[proofplan]
We first use orthogonal invariance of the Frobenius norm and invariance of rank under multiplication by orthogonal matrices to reduce the problem to approximating the rectangular diagonal singular value matrix $\Sigma$. The upper bound is attained by the truncated diagonal matrix $\Sigma_k$. For the lower bound, we show that any rank-$k$ approximation $C$ can only use a $k$-dimensional column space, so the part of $\Sigma$ orthogonal to that column space already contributes at least the sum of the discarded squared singular values. Translating the diagonal result back by $U$ and $V^\top$ gives the theorem.
[/proofplan]
[step:Reduce the minimisation problem to the diagonal singular value matrix]
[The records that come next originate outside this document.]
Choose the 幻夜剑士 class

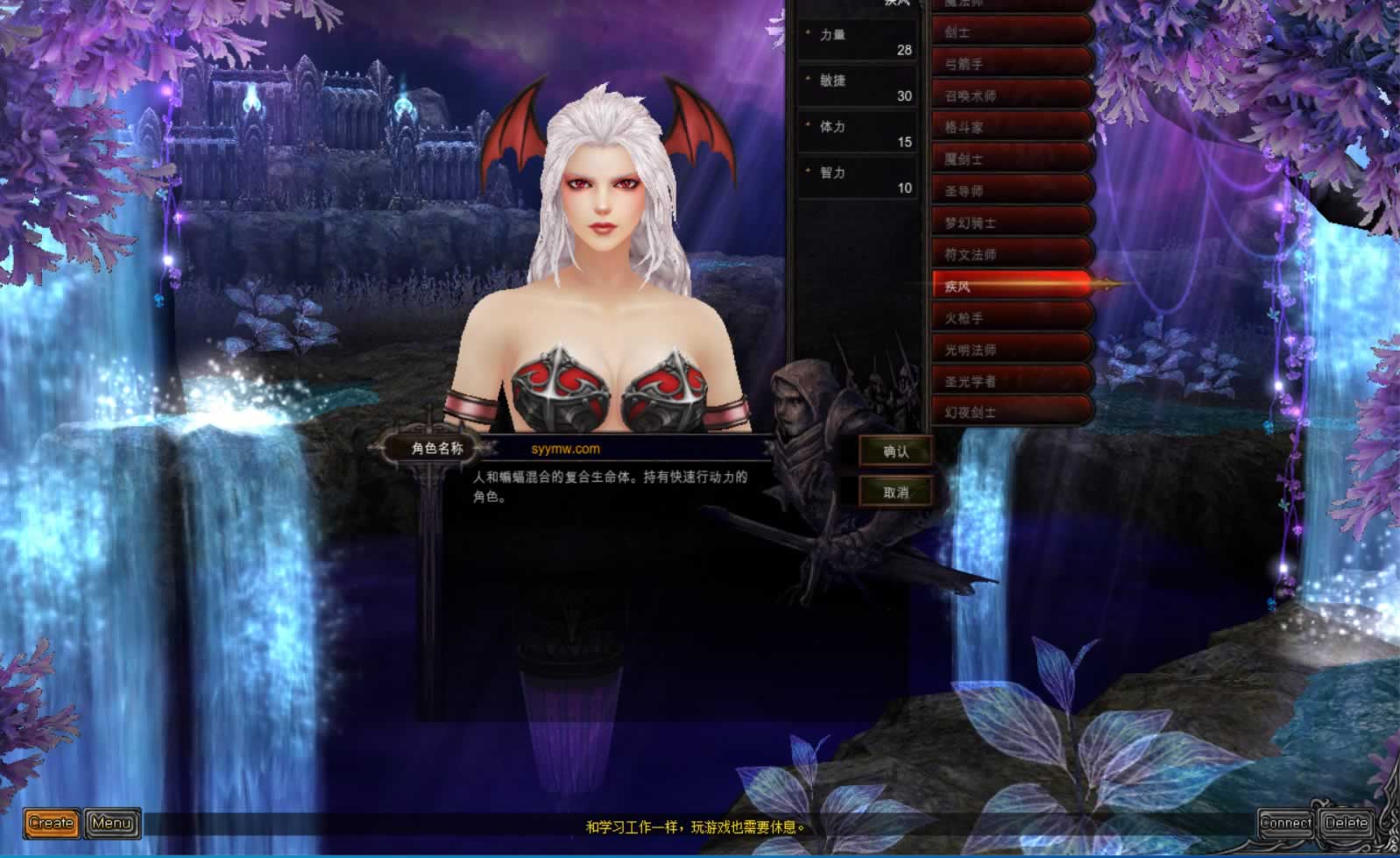point(1012,412)
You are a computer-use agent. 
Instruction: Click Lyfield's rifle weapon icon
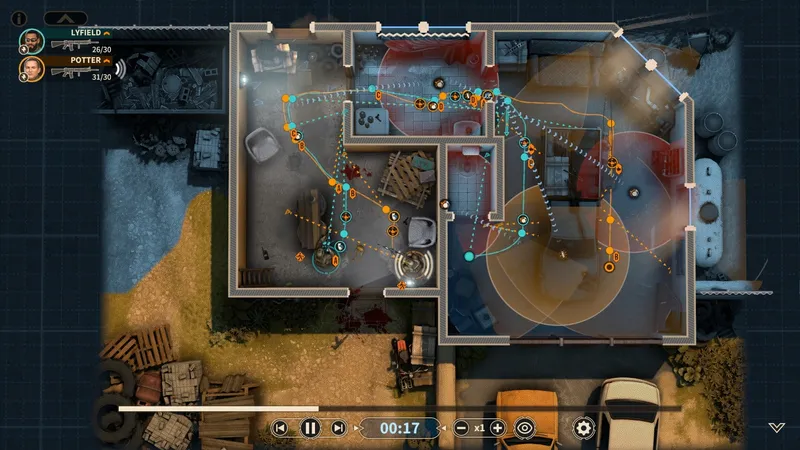pos(70,47)
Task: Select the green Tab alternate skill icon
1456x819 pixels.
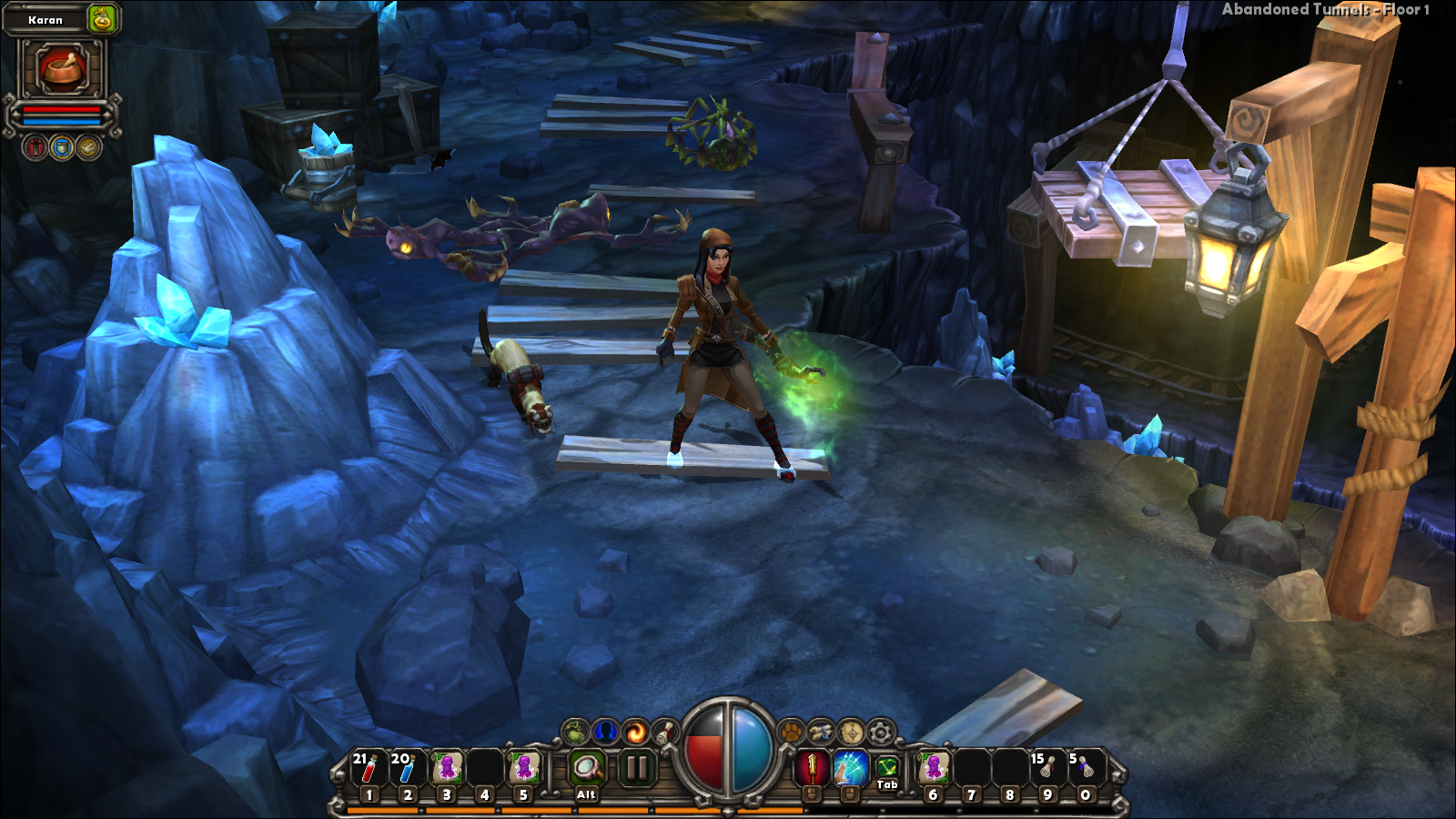Action: click(887, 767)
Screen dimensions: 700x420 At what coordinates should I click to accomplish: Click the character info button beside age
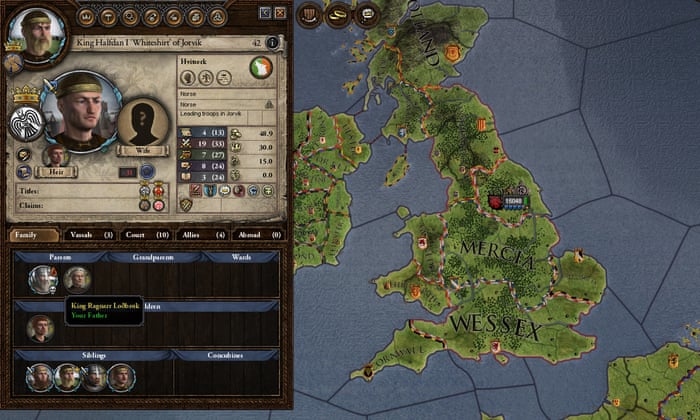pos(272,42)
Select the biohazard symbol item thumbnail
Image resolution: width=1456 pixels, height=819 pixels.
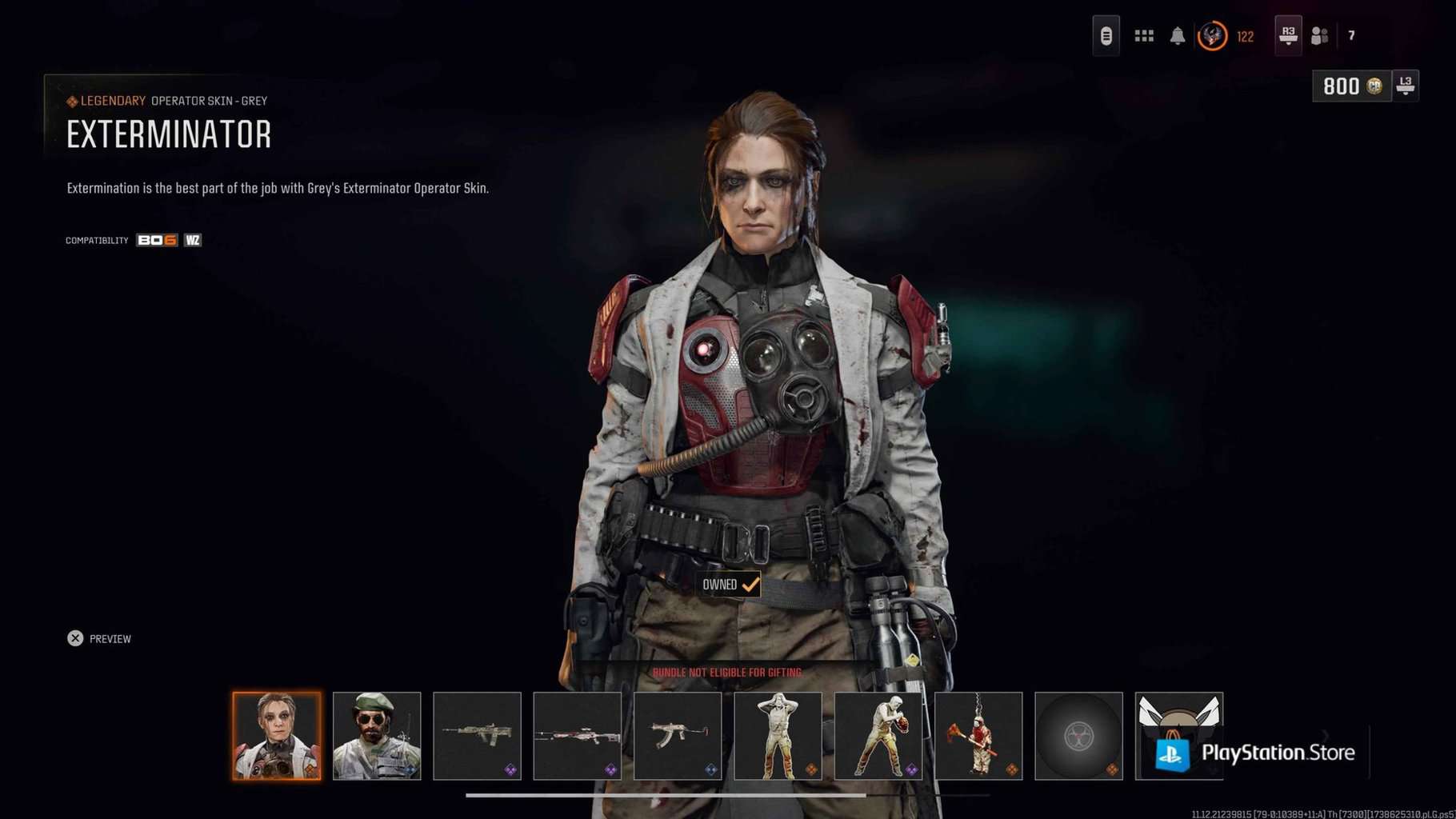1078,736
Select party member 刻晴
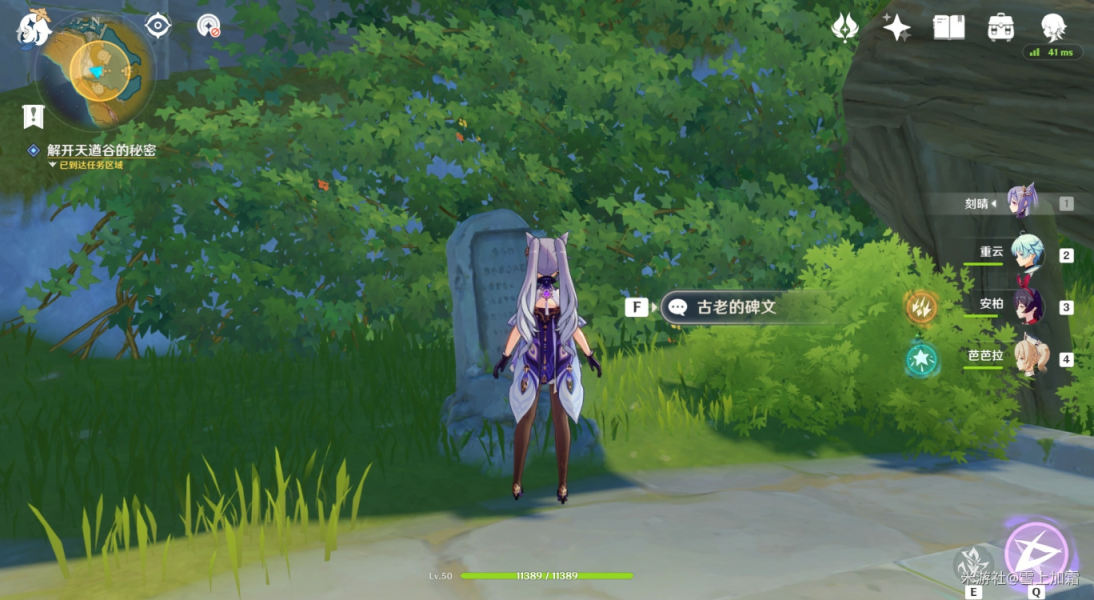1094x600 pixels. (1020, 201)
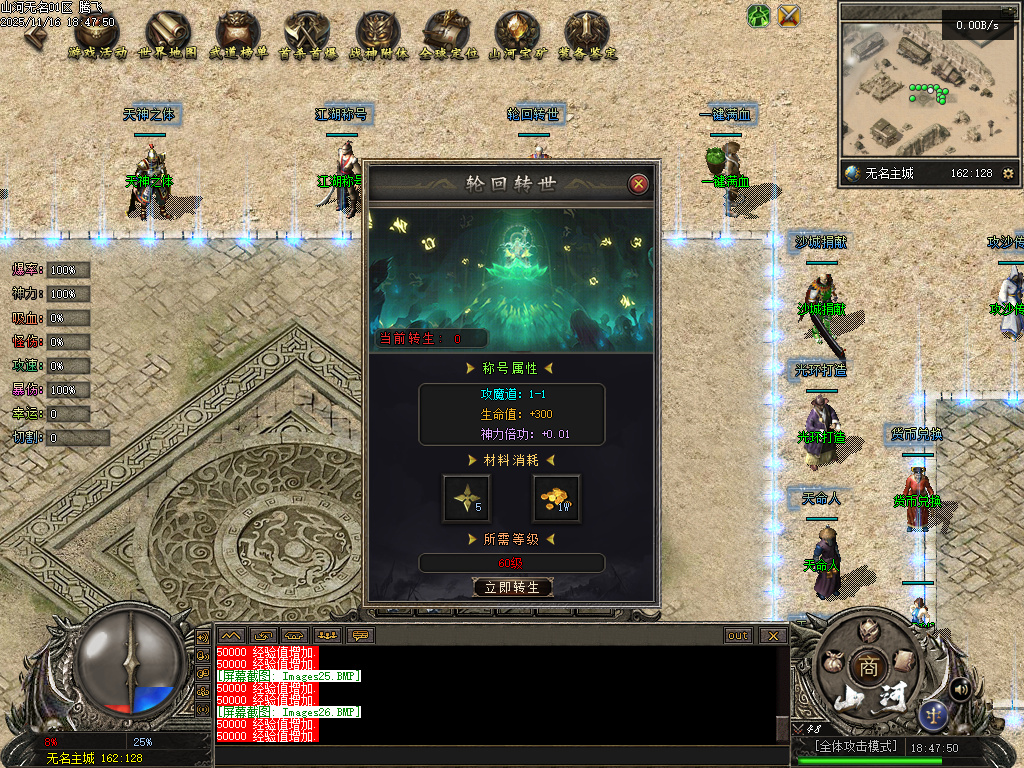
Task: Select the gold star material slot
Action: click(x=467, y=498)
Let $B \in \mathbb{R}^{n \times p}$ satisfy $\operatorname{rank}(B) \leq k$. Define
\begin{align*}
C := U^\top B V \in \mathbb{R}^{n \times p}.
\end{align*}
Since $U^\top: \mathbb{R}^n \to \mathbb{R}^n$ and $V: \mathbb{R}^p \to \mathbb{R}^p$ are invertible linear maps, multiplication by them preserves rank, and therefore
\begin{align*}
\operatorname{rank}(C) = \operatorname{rank}(B) \leq k.
\end{align*}
Also,
\begin{align*}
A - B = U(\Sigma - C)V^\top.
\end{align*}
Let $I_n \in \mathbb{R}^{n \times n}$ and $I_p \in \mathbb{R}^{p \times p}$ denote the identity matrices, and let $\operatorname{tr}: \mathbb{R}^{p \times p} \to \mathbb{R}$ denote the trace map $M \mapsto \sum_{j=1}^{p} M_{jj}$. The Frobenius norm is invariant under left and right multiplication by orthogonal matrices. Indeed,
\begin{align*}
\|U(\Sigma - C)V^\top\|_F^2
&= \operatorname{tr}\left((U(\Sigma - C)V^\top)^\top U(\Sigma - C)V^\top\right)\\
&= \operatorname{tr}\left(V(\Sigma - C)^\top U^\top U(\Sigma - C)V^\top\right)\\
&= \operatorname{tr}\left(V(\Sigma - C)^\top(\Sigma - C)V^\top\right)\\
&= \operatorname{tr}\left((\Sigma - C)^\top(\Sigma - C)V^\top V\right)\\
&= \operatorname{tr}\left((\Sigma - C)^\top(\Sigma - C)\right)\\
&= \|\Sigma - C\|_F^2.
\end{align*}
Thus minimising $\|A-B\|_F$ over rank at most $k$ matrices $B$ is equivalent to minimising $\|\Sigma-C\|_F$ over rank at most $k$ matrices $C$.
[guided]
The [singular value decomposition](/theorems/3071) expresses $A$ as an orthogonal change of coordinates on the left, followed by the diagonal singular value matrix, followed by an orthogonal change of coordinates on the right. Since orthogonal changes of coordinates preserve Euclidean lengths, they should also preserve the Frobenius norm.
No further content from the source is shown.